所给节选:
——————————

Kafka 源码分析之Sender

Sender实现了Runnable接口,是一个位于后台的,向集群发送请求的线程。该线程发送元数据请求来更新集群视图,然后将请求发送到适当的节点。
其关键流程如下所示。

1.1 run方法过程

Sender实现了Runnable接口,其run方法过程如下

@Override
    public void run() {
        log.debug("Starting Kafka producer I/O thread.");

        // main loop, runs until close is called
        //1.一直循环,当调用了close的时候退出
        while (running) {
            try {
                runOnce();
            } catch (Exception e) {
                log.error("Uncaught error in kafka producer I/O thread: ", e);
            }
        }

        log.debug("Beginning shutdown of Kafka producer I/O thread, sending remaining records.");

        // okay we stopped accepting requests but there may still be
        // requests in the transaction manager, accumulator or waiting for acknowledgment,
        // wait until these are completed.

——————————

待解问题:
1 > 请根据上文的 Kafka Sender 源码分析,逐行回答下列问题:
(a) Sender 实现了哪个接口?
(b) 该线程通过发送何种请求来更新集群视图?
(c) 按照代码注释,run 方法中的主循环在什么情况下退出?
2 > 请接着上文 Kafka Sender 源码分析的结尾继续写下去。
以下材料独立成篇,与上文的 Kafka Sender 源码分析并无关联。

数据资料:
——————————

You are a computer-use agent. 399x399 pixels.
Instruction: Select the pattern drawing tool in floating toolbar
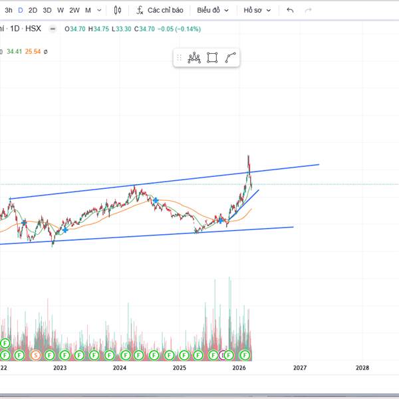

——————————

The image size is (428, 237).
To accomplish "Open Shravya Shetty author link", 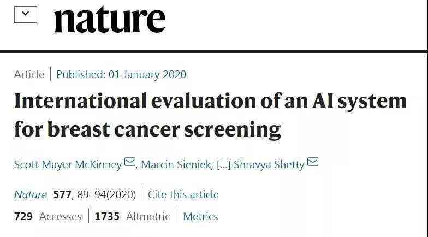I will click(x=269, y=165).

——————————

各题答案:
1 >
(a) Runnable 接口。
(b) 元数据请求。
(c) 调用 close 时退出。

2 >
        //2. 调用close后,并且不是强制关闭,同时累加器accumulator中还存在数据或者client中还存在正在处理的请求时,继续调用runOnce方法
        while (!forceClose && ((this.accumulator.hasUndrained() || this.client.inFlightRequestCount() > 0) || hasPendingTransactionalRequests())) {
            try {
                runOnce();
            } catch (Exception e) {
                log.error("Uncaught error in kafka producer I/O thread: ", e);
            }
        }

  // Abort the transaction if any commit or abort didn't go through the transaction manager's queue
       //3. 放弃事务执行,并调用runOnce方法
        while (!forceClose && transactionManager != null && transactionManager.hasOngoingTransaction()) {
            if (!transactionManager.isCompleting()) {
                log.info("Aborting incomplete transaction due to shutdown");
                transactionManager.beginAbort();
            }
            try {
                runOnce();
            } catch (Exception e) {
                log.error("Uncaught error in kafka producer I/O thread: ", e);
            }
        }
        //4. 如果是强制关闭,则直接调用manager的close方法。
        if (forceClose) {
            // We need to fail all the incomplete transactional requests and batches and wake up the threads waiting on
            // the futures.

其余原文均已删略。